The open-source tool that helps you cheat on interviews — or just take better notes
A free, local-first desktop assistant that transcribes meetings in real-time and whispers answers through an invisible overlay.

What it does Natively is a desktop app for macOS and Windows that sits invisibly over your screen during video calls. It transcribes audio in real-time, analyzes screenshots, and feeds context to whatever LLM you bring (OpenAI, Claude, Gemini, or local Ollama). The pitch is two-faced: interview “copilot” on one hand, legitimate meeting assistant on the other. Your data stays local; your API keys, your bill.
The interesting bit The stealth engineering is where the craft shows. Rust-based audio capture with zero-copy ABI transfers, dual pipelines for system audio vs. microphone input, process disguising as “Terminal” or “Settings,” and dock hiding. It’s built to evade proctoring software and screen-share detection — a cat-and-mouse infrastructure applied to… job interviews.
Key highlights
- <500ms latency claimed for transcription-to-LLM roundtrips, vs. 5–90s cited for Cluely
- Local RAG memory via SQLite + sqlite-vec for querying past meetings (“What did John say about the API?”)

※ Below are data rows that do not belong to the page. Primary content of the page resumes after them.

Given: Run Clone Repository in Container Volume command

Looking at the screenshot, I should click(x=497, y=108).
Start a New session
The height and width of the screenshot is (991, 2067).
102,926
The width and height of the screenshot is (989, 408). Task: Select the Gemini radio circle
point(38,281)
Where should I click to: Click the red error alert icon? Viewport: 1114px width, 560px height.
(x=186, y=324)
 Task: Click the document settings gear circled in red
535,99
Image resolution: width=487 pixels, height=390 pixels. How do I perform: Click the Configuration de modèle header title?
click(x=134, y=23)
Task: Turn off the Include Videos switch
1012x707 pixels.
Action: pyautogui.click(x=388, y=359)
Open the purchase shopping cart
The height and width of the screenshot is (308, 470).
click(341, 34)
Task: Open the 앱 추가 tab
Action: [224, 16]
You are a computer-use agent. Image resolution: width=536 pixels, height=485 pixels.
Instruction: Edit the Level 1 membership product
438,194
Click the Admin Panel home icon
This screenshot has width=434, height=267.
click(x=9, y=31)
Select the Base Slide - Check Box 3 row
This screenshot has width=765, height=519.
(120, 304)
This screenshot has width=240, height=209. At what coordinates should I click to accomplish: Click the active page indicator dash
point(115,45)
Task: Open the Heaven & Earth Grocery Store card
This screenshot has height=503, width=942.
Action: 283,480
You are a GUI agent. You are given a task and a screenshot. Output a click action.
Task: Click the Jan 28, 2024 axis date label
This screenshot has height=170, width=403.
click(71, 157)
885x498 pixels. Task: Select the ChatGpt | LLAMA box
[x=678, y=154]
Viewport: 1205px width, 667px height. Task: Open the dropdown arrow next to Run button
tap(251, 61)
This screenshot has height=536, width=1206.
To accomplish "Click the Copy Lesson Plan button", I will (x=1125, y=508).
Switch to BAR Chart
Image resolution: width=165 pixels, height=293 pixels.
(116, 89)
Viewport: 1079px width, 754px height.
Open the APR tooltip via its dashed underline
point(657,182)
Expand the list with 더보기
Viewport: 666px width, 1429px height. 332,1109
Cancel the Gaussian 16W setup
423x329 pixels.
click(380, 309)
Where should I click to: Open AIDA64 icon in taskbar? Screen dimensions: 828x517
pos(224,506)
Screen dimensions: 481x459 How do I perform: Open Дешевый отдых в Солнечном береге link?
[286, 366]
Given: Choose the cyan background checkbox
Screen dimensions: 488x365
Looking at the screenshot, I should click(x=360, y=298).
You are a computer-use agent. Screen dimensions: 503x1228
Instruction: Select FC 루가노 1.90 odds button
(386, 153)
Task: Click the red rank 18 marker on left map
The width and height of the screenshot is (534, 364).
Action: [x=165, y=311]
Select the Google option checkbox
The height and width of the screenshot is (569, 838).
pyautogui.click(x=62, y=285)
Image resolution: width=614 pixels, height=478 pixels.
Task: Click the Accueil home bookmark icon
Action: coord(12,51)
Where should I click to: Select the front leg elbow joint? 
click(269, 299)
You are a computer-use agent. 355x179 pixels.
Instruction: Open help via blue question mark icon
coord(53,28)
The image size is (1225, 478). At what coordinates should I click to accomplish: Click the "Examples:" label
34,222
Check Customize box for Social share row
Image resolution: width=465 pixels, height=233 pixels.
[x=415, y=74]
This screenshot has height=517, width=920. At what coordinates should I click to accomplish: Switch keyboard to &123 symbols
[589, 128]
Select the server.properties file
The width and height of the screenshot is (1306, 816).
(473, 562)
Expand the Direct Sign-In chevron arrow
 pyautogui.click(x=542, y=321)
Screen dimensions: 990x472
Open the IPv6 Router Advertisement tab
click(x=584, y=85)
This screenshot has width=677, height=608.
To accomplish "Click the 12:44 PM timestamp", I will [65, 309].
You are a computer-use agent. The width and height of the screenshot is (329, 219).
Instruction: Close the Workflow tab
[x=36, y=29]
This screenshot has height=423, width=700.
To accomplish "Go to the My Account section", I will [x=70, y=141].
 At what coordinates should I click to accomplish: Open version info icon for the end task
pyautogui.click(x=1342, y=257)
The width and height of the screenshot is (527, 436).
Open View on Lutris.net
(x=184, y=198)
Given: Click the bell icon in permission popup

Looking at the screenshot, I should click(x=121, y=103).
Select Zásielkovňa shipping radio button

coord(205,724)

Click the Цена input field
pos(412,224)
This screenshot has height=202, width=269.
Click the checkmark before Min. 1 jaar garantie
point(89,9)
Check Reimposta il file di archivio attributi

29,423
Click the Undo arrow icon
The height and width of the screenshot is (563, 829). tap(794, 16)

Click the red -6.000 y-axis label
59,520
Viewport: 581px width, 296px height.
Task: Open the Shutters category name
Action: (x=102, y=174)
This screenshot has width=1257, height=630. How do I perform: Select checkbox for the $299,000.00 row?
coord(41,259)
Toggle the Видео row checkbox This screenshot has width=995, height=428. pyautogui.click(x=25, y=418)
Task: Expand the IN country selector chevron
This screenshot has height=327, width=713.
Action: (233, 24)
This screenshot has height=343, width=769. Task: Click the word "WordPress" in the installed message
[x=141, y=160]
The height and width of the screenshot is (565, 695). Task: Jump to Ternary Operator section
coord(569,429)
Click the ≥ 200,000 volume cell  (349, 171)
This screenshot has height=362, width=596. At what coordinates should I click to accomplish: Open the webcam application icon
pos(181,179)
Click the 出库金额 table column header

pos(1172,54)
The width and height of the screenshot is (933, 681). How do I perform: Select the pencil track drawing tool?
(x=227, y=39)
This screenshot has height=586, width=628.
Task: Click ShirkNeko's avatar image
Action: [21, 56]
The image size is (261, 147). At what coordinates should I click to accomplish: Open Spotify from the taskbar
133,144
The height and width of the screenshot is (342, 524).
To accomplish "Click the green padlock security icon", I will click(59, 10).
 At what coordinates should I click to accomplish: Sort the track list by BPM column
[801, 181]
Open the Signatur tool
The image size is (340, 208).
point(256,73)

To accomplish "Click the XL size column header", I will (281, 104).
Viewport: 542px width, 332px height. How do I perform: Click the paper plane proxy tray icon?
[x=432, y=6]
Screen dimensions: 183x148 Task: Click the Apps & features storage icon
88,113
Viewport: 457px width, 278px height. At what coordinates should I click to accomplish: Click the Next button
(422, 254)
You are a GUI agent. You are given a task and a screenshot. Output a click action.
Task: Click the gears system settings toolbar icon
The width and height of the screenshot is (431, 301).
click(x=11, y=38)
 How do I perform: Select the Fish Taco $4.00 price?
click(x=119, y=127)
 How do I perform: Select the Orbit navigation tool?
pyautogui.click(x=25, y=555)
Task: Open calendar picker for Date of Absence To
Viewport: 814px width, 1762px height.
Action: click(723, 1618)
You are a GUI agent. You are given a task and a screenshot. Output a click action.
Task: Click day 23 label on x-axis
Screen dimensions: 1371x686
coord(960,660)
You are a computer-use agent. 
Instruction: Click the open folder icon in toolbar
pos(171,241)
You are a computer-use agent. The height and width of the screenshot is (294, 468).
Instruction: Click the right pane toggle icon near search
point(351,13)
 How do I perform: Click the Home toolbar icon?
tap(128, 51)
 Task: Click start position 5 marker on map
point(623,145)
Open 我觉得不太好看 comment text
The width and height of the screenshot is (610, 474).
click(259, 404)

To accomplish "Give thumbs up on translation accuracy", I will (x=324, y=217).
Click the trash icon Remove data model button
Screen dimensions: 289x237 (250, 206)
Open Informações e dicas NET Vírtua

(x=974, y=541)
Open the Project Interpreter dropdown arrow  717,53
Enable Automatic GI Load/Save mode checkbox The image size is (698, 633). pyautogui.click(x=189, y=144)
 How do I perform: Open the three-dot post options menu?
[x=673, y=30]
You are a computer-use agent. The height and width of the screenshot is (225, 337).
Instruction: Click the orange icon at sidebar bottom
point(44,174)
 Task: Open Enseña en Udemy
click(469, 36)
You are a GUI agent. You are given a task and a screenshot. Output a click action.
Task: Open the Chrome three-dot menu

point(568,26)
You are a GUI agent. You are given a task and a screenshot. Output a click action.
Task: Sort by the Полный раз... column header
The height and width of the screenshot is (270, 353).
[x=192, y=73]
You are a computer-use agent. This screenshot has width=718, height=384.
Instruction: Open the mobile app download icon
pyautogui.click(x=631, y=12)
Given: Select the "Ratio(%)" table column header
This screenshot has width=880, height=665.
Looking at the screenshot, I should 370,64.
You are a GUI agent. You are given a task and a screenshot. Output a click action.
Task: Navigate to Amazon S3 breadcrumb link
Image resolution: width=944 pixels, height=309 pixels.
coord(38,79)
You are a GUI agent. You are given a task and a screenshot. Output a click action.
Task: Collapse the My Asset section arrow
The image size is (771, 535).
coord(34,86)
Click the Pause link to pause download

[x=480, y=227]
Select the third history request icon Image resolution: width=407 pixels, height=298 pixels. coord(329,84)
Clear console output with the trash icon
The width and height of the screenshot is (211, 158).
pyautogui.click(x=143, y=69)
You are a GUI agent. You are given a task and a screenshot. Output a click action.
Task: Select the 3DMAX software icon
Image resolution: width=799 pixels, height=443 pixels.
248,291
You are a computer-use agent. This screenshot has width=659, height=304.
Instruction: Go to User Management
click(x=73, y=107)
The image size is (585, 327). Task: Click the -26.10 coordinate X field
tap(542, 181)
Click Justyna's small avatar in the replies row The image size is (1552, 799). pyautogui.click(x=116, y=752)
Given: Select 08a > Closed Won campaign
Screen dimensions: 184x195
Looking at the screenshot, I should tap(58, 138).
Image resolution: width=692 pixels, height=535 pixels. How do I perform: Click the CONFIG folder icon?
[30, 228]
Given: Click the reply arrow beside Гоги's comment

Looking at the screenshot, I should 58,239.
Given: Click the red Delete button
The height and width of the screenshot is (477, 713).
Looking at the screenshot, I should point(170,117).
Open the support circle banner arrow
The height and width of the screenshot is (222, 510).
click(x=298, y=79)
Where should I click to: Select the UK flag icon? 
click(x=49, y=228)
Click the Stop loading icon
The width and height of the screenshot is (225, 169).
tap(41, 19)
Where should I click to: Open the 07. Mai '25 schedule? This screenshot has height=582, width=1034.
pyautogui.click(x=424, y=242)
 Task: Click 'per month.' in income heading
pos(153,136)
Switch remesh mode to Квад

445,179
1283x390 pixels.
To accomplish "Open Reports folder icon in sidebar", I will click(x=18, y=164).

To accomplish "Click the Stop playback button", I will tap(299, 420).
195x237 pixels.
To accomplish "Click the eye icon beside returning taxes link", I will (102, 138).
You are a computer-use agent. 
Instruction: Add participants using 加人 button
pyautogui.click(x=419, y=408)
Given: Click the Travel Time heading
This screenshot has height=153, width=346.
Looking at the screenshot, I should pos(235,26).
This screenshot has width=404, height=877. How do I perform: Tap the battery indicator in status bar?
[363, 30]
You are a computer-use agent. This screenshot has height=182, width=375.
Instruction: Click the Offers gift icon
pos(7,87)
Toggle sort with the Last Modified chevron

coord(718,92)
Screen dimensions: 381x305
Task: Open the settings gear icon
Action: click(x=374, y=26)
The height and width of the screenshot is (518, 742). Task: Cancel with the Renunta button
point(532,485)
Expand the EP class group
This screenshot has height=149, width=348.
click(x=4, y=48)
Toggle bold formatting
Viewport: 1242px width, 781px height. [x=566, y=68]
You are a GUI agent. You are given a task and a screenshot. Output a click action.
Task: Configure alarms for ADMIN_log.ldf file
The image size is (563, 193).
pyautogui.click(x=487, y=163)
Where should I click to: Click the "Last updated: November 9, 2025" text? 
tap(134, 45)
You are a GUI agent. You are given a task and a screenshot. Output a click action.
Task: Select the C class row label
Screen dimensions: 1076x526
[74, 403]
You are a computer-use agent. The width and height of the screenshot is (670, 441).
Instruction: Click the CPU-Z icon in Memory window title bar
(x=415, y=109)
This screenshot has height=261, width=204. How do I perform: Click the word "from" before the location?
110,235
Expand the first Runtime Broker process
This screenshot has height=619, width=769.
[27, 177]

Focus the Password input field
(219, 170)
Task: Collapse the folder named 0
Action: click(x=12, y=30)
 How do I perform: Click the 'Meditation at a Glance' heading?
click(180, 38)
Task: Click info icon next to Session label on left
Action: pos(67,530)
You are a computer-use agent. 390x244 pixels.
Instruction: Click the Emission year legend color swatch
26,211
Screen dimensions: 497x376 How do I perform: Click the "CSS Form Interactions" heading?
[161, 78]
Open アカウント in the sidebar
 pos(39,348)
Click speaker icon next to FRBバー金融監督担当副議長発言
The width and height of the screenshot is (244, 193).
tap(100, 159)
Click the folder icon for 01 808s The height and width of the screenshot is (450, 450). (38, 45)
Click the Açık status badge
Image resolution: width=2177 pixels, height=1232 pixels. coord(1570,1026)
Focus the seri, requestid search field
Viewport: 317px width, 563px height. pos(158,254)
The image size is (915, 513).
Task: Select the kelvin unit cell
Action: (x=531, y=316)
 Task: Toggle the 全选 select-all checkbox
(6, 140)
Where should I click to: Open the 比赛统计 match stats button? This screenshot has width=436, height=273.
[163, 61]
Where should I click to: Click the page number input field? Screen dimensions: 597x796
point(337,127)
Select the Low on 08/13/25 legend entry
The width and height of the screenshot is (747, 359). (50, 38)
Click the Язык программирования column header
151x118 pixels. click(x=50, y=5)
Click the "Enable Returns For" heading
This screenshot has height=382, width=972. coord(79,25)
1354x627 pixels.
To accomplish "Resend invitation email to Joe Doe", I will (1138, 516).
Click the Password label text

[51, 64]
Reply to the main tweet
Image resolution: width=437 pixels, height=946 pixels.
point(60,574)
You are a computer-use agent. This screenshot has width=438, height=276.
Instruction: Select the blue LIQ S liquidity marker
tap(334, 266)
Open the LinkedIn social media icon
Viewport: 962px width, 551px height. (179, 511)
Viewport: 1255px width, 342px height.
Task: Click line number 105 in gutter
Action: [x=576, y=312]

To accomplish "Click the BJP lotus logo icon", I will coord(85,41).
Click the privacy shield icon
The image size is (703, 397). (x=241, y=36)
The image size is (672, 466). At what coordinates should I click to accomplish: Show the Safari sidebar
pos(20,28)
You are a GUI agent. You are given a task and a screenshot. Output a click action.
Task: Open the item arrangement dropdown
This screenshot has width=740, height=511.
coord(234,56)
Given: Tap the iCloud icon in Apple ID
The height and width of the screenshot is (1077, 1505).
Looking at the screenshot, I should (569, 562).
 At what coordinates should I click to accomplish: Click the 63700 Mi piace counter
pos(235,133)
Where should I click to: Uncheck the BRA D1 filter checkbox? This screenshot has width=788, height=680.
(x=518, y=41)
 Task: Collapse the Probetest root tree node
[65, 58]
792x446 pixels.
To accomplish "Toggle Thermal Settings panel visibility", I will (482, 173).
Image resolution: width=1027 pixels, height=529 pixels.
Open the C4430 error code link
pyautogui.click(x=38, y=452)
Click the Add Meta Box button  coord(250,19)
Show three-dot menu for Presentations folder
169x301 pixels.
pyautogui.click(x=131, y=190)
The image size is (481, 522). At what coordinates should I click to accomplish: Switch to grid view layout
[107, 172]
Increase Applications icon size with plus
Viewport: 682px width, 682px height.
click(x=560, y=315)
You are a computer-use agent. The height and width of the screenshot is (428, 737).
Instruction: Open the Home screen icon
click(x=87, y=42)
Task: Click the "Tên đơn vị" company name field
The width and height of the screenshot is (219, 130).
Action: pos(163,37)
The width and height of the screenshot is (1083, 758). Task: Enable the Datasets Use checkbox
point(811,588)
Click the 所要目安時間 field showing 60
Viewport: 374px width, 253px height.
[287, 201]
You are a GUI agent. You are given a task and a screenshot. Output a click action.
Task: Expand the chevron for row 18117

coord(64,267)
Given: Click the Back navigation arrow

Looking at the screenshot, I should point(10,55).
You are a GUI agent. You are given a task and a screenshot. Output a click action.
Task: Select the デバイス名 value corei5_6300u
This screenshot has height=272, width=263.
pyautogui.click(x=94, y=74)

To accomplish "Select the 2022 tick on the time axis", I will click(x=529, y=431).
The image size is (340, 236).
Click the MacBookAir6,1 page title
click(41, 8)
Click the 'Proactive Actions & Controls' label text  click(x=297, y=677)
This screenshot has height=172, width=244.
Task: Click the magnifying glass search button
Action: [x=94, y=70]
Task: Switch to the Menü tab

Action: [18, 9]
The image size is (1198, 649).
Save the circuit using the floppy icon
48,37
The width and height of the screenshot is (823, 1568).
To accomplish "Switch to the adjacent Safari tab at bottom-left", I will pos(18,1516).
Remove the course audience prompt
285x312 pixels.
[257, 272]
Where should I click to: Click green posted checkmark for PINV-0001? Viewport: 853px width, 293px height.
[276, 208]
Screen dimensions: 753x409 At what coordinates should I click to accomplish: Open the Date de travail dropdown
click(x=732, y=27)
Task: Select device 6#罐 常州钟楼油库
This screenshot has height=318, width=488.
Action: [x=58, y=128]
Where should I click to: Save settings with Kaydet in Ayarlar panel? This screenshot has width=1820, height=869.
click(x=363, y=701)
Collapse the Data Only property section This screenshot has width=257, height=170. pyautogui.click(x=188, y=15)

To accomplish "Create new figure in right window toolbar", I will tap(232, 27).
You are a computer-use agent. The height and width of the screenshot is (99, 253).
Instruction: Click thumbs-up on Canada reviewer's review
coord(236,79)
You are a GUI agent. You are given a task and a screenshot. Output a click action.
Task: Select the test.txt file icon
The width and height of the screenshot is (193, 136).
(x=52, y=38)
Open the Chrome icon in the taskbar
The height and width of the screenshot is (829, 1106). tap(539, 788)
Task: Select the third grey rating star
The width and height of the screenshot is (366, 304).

- Fully offline mode with Ollama, though “limited anonymous telemetry” still exists
- AGPL-3.0 license — genuinely open source, not a freemium wrapper
- BYOK (bring your own keys) — no vendor lock-in, no subscription, but also no included AI
Caveats
- The README’s user testimonials include unverifiable “private email feedback” and a premium upsell quote
- “Undetectable stealth mode” is an arms race claim; no independent security audit is mentioned
- The project is explicitly positioned as a “cheat tool” in its GitHub topics and SEO metadata, which may deter legitimate professional use
Verdict If you’re a developer who wants a hackable, privacy-respecting meeting transcription tool with local memory, this is unusually capable. If you’re looking for an interview cheating tool, it exists — but the moral hazard and detection risk are yours alone. Recruiters and hiring managers should probably know this repo has 1,362 stars and counting.